▸ **What the task requires**
Where does the word "Given" show up in the data? Please find each such line and copy it.

▸ **Data**

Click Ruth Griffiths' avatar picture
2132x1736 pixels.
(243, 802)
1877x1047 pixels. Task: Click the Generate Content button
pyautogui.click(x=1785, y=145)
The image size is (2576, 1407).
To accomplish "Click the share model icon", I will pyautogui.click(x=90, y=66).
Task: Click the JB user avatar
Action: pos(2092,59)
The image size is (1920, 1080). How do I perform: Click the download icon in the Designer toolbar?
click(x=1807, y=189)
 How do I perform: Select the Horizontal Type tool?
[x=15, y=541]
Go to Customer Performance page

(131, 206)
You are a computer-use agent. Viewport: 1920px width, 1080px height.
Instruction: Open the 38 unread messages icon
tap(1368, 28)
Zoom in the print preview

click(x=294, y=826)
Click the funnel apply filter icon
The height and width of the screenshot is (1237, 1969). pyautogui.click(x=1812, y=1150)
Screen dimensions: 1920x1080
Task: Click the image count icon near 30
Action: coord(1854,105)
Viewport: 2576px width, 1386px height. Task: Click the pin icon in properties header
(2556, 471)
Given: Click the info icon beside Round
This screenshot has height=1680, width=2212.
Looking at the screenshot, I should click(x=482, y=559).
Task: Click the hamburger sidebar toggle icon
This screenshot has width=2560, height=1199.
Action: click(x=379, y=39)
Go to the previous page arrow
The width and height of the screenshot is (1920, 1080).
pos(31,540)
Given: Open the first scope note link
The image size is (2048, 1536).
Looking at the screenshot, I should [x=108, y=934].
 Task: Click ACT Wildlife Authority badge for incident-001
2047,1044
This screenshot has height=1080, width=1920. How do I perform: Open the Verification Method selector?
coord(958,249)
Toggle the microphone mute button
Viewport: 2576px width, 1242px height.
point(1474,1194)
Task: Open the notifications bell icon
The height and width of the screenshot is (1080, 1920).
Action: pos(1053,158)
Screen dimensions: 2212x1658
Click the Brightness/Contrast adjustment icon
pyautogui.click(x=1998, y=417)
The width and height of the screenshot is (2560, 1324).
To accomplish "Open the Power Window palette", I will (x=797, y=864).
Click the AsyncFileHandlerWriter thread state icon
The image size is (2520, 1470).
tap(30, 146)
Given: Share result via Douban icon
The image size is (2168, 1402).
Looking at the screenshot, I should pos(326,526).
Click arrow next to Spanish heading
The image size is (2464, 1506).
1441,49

▸ **Response to this task**
Given: Click the info icon beside Round
Given: Open the first scope note link
Given: Share result via Douban icon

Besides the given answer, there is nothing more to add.